Only an hour after a fairly friendly and bipartisan Texas legislative session ended, Governor Rick Perry called lawmakers back together to debate one of the most partisan and polarizing issues facing the legislature: redistricting.

The redistricting process, through which legislators redraw the state’s political boundaries in order to ensure elected officials represent the same number of constituents as his or her colleagues, is understandably contentious. The party that controls redistricting essentially controls the outcome of elections by defining which politicians will represent which voters.

Through redistricting, lawmakers are able to move political boundaries around to fit their needs, lumping supporters into their own districts and cutting out opponents. This has the effect of cutting voters out of the process, because the election’s outcome has been pre-determined by sophisticated manipulation of district lines.

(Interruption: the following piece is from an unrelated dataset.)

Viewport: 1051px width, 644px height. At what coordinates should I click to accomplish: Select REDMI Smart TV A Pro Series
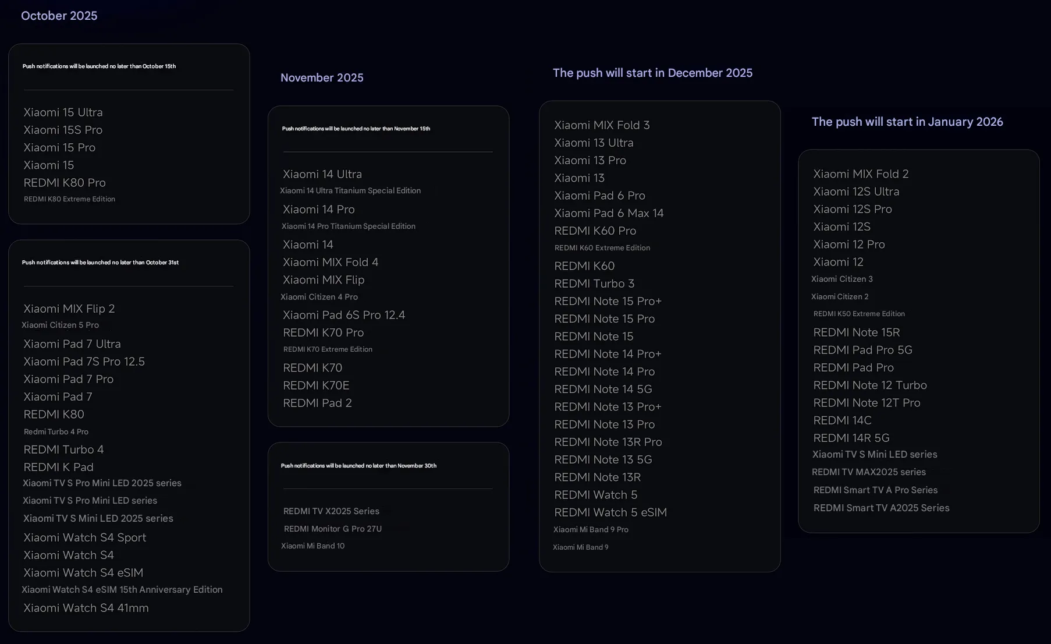(875, 490)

Redistricting is so powerful that Texas Speaker Pete Laney has humorously credited it with doing something he “was never able to do as Speaker and that was organize the Democrats.” And for good reason: after the legislature passed the redistricting plan Laney was referring to, Congressional Democrats’ 17-15 majority quickly evaporated, becoming a 21-11 Republican majority.

Of course, none of this is currently unconstitutional or illegal. Aside from a federal ban on redistricting according to race and some state requirements regarding dividing communities, there are actually quite few prohibitions on how to conduct redistricting in Texas. A simple majority in the state legislature, instead, is allowed to draw up and pass maps in the same way they would pass any other bill.

The result is costly, both for taxpayers and for democracy. As of April 2012, the state had spent nearly $1.5 million in legal costs related to the most recent redistricting. The taxpayer tab has certainly risen significantly since then.

Additionally, redistricting legislative seats in a way that completely insulates lawmakers from a general election challenge has disturbing political consequences. Most obviously, these types of redistricting plans subvert the principles of democracy and accountability by allowing lawmakers to choose their constituents.

It also contributes to political polarization by shifting lawmakers’ focus from non-competitive general elections to primary elections in which they must often go to political extremes to fend off challengers. Keep in mind that turnout in primary elections is often low, allowing a small number of voters outsized influence over public policy. The 2010 election saw some of the highest turnout in recent Texas history – but even then, only about 17 percent of registered voters actually showed up at the polls.

Non-competitive general elections also depress voter turnout, because voters feel (rightly) that the election has already been decided by the primary election. Texas currently ranks 48th in the nation in voter turnout.

The guiding principles for redistricting reform are fairly straightforward: minimize the opportunities for political shenanigans, check majority control and clearly define in law what constitutes an acceptable redistricting plan.

This can be done in a number of ways, taking cues from redistricting systems in other states. For instance, it could take the form of a redistricting commission composed of eight legislators – four from each chamber, evenly divided among Republicans and Democrats chosen by their respective caucus chairs.

The commission could draw up a redistricting plan in accordance with specific requirements that regulate (in a measurable way) if a district is compact and contiguous. After that, they would submit the plan, via a majority vote, to the full legislature, which would have the opportunity to approve or reject the plans without amendment. Finally, if the commission or the legislature were unable to agree on a plan, the Texas Supreme Court would draw interim maps to use until the commission and the legislature completed a plan.

Redistricting reform in Texas is not unprecedented. After the legislature failed to pass redistricting plans in the 1930s and 1940s, voters approved a constitutional amendment creating the Legislative Redistricting Board. This board is tasked with stepping in and drawing up its own redistricting plan if the legislature fails to do, providing lawmakers with the incentive to pass redistricting plans on their own.

Although the Legislative Redistricting Board shares certain characteristics with the type of redistricting commission discussed earlier, it does not meet current reform needs. The party in power easily controls the board, rather than providing for a check on majority dominance. The board does not need legislative approval of its redistricting plan. And there are still no clearly defined measures to judge whether a redistricting map is acceptable.

Still, the existence of the Legislative Redistricting Board demonstrates that redistricting reform, though difficult, is not impossible. Texans have taken significant steps in the past to fix glaring problems with their redistricting system. They should do so again.